(Dataset excerpt)
──────

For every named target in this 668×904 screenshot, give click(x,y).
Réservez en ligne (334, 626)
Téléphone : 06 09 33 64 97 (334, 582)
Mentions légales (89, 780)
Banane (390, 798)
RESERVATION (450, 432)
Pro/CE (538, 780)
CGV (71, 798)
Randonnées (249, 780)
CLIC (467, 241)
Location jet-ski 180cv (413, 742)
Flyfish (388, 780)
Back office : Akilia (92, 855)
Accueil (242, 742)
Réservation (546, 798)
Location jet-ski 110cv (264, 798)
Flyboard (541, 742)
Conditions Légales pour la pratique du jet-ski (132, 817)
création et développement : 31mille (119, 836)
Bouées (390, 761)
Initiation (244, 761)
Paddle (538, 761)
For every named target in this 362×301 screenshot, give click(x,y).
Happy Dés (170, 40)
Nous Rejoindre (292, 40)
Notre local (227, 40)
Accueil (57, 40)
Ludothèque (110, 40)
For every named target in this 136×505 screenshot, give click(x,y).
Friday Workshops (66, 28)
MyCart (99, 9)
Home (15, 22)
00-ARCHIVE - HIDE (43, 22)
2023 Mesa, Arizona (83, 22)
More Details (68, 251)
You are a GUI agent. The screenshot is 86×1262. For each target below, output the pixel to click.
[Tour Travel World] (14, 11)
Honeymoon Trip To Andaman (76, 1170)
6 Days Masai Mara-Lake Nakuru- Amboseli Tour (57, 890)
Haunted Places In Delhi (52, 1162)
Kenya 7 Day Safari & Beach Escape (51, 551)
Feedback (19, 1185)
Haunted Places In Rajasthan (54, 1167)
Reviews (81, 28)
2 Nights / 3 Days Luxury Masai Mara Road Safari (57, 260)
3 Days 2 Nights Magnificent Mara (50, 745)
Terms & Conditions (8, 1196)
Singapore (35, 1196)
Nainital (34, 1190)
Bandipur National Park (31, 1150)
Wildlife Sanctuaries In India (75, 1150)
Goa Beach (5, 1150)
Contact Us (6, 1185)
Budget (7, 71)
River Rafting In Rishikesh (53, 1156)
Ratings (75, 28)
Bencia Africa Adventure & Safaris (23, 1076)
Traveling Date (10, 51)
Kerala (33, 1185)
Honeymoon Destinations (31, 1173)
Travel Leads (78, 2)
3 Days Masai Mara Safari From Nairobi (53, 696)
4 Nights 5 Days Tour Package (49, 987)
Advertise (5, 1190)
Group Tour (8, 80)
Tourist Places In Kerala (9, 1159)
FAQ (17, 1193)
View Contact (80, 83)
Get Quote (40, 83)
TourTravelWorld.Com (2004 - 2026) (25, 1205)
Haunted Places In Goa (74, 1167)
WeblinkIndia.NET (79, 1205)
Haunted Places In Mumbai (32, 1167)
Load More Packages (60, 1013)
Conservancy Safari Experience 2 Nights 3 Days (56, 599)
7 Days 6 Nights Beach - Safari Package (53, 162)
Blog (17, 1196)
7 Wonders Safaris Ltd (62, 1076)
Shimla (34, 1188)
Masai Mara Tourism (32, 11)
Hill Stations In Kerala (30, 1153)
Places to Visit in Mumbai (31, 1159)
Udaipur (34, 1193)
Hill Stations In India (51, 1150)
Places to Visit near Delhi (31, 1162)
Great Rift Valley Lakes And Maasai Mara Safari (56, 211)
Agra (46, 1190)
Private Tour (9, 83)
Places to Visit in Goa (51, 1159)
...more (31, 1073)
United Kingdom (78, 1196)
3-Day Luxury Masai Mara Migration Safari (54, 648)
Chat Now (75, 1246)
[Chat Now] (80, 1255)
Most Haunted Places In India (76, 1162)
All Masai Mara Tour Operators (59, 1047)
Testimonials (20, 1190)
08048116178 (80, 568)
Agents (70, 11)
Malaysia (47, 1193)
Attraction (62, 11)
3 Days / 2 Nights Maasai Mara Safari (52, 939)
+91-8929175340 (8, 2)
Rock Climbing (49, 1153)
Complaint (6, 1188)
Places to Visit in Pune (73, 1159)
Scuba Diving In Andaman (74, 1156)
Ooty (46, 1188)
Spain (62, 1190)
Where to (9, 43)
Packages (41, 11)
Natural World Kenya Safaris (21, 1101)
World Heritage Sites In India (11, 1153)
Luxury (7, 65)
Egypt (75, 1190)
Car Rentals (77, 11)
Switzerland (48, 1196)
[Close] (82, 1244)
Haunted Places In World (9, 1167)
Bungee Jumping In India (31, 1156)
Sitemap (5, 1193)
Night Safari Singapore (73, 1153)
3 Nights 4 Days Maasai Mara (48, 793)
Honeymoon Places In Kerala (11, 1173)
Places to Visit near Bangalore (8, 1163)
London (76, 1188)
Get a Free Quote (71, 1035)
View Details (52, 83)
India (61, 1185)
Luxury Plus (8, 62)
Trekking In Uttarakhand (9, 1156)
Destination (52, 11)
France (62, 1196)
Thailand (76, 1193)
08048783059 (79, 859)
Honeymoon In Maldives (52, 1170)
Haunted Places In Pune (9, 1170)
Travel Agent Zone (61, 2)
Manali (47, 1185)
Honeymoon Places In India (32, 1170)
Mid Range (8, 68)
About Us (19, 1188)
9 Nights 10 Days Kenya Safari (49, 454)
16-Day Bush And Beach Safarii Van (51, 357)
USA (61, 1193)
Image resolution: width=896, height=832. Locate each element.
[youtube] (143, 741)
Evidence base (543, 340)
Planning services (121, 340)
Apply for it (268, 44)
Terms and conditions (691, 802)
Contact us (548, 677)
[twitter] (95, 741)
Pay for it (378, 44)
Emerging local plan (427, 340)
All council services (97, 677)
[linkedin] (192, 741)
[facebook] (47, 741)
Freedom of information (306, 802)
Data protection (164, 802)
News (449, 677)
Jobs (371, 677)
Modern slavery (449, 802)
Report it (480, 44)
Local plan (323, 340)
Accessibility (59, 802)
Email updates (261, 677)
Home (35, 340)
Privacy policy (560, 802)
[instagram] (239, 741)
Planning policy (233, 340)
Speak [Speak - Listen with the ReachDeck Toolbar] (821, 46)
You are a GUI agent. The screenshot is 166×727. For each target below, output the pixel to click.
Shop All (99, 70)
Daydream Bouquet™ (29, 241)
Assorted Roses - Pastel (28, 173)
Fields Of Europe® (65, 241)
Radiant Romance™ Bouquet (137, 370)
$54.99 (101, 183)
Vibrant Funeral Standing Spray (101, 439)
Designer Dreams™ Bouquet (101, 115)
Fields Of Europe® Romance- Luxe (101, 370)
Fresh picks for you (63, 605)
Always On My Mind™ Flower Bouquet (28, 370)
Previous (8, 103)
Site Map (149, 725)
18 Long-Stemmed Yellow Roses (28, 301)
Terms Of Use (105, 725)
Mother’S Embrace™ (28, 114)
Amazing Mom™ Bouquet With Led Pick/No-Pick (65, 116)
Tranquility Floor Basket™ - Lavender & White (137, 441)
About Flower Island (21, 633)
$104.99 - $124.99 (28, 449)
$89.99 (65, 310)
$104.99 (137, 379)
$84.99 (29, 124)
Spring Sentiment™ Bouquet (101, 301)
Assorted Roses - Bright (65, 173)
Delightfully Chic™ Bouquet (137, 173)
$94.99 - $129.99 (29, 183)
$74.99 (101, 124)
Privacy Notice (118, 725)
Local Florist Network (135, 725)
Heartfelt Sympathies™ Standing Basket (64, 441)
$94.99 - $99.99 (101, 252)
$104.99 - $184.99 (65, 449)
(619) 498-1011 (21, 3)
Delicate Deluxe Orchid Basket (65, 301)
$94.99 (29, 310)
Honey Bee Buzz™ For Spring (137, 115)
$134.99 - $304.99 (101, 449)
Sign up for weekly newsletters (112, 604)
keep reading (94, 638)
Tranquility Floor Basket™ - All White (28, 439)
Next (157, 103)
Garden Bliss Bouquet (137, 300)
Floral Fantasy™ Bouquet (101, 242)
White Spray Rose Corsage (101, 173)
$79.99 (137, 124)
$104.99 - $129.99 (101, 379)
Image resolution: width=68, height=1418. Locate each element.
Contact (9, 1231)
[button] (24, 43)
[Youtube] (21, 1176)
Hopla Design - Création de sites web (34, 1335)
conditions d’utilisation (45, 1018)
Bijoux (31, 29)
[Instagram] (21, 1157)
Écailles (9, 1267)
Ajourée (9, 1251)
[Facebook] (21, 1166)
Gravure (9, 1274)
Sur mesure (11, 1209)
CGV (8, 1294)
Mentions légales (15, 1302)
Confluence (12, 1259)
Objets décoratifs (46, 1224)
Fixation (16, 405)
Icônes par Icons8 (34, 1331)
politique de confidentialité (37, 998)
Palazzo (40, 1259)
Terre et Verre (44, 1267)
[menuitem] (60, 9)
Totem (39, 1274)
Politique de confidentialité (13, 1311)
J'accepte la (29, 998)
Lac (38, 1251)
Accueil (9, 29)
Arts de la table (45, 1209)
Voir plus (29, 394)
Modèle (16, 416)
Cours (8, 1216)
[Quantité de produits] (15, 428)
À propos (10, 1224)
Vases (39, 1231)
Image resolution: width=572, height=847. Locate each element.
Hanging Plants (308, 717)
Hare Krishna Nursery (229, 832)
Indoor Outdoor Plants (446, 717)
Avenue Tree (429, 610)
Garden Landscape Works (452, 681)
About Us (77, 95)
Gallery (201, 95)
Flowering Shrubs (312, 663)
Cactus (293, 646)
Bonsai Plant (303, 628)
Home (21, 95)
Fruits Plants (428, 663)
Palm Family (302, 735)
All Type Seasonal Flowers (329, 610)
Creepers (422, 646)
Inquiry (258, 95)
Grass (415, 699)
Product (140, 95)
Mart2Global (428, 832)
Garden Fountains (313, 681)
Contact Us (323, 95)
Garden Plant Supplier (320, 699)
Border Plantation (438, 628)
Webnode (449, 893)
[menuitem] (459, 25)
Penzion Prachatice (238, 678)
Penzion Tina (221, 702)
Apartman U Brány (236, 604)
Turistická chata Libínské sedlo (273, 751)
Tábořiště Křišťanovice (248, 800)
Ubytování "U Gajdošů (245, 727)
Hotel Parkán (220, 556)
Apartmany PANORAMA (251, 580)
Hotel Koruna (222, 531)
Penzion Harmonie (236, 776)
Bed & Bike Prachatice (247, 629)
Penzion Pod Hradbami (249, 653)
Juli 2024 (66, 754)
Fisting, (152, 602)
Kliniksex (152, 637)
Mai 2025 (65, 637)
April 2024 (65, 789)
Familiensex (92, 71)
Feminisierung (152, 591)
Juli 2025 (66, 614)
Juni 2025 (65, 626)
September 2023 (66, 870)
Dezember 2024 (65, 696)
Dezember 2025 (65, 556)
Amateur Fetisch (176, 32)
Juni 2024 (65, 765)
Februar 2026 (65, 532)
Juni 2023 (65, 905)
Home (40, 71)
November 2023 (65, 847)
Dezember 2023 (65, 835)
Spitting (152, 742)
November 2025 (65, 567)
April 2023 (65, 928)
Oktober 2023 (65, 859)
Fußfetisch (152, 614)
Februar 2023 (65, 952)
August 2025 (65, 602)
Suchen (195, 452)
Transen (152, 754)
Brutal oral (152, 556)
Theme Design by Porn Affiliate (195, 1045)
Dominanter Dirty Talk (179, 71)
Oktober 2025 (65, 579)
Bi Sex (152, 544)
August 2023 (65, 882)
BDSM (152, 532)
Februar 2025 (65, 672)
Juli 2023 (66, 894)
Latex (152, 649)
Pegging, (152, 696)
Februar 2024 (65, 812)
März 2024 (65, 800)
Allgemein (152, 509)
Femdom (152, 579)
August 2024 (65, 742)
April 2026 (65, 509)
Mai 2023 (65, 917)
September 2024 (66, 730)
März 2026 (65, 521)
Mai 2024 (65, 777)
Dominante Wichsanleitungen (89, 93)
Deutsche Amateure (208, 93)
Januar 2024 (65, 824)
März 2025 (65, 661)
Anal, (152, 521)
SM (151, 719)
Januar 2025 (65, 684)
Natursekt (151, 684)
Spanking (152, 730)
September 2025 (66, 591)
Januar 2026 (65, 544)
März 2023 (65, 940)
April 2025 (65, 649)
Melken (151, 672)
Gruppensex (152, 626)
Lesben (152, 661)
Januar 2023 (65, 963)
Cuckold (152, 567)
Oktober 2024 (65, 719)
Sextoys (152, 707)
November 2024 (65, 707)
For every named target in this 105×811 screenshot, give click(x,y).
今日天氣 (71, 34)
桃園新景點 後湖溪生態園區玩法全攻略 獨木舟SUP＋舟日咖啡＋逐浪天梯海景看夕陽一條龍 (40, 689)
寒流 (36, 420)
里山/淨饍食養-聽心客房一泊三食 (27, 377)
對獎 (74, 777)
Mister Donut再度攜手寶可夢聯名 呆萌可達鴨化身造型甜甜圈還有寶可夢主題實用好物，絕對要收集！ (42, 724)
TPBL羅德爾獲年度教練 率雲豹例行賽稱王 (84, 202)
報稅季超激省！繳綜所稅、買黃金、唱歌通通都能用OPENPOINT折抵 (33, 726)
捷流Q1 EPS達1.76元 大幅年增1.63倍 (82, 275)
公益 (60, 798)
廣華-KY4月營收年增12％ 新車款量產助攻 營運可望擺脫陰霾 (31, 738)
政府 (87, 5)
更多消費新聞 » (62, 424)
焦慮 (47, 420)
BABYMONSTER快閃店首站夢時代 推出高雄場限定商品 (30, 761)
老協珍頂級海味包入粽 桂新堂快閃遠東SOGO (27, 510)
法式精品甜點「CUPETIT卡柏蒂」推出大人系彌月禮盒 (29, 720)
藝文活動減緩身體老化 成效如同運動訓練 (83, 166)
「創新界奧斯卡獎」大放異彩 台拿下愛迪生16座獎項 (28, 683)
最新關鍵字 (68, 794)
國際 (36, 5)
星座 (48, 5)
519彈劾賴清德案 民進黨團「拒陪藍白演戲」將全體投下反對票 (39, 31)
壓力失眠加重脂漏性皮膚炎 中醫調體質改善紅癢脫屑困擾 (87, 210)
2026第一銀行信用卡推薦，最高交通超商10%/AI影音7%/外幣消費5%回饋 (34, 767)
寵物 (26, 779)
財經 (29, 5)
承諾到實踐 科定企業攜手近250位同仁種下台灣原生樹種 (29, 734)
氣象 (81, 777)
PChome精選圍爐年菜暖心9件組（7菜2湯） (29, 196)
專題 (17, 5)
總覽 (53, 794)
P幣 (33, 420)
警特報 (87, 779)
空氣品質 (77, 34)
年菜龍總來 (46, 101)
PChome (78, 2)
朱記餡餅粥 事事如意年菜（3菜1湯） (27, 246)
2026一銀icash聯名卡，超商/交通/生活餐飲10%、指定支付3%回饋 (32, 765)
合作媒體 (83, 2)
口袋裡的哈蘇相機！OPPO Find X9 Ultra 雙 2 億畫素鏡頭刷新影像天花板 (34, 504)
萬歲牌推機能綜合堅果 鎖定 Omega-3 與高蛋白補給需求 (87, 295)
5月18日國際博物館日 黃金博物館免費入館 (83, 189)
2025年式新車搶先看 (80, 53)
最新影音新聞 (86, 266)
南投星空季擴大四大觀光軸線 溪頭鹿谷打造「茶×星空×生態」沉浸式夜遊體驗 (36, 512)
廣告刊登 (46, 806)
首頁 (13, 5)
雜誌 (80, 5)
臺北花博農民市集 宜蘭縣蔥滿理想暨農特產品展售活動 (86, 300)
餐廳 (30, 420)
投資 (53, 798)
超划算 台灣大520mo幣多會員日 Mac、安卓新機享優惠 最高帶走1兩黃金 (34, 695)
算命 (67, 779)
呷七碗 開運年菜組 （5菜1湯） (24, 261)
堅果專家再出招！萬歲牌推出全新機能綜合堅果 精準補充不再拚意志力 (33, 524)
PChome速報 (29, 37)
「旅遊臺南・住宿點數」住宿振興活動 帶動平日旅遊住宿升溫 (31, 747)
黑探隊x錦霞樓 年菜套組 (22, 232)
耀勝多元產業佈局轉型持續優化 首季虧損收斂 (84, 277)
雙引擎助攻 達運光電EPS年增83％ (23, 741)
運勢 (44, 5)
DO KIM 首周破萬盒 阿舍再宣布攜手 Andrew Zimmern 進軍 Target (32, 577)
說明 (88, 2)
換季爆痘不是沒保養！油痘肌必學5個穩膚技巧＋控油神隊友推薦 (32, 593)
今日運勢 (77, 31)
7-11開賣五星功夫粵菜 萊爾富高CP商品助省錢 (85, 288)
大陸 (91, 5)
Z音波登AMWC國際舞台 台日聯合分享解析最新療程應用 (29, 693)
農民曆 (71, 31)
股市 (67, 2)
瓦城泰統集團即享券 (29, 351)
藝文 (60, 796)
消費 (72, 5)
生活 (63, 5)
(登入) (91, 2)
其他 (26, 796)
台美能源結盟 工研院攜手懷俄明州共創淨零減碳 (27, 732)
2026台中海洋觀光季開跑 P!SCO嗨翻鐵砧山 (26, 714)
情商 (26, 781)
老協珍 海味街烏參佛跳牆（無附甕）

──────

_Written request_
Rewrite the listing above, replacing "Januar" with "Februar" and changing nothing else. Begin at the line that has "April 2026 (65, 509)" and stop after the line that has "April 2025 (65, 649)".

_Task result_
April 2026 (65, 509)
Mai 2023 (65, 917)
September 2024 (66, 730)
März 2026 (65, 521)
Mai 2024 (65, 777)
Dominante Wichsanleitungen (89, 93)
Deutsche Amateure (208, 93)
Februar 2024 (65, 824)
März 2025 (65, 661)
Anal, (152, 521)
SM (151, 719)
Februar 2025 (65, 684)
Natursekt (151, 684)
Spanking (152, 730)
September 2025 (66, 591)
Februar 2026 (65, 544)
März 2023 (65, 940)
April 2025 (65, 649)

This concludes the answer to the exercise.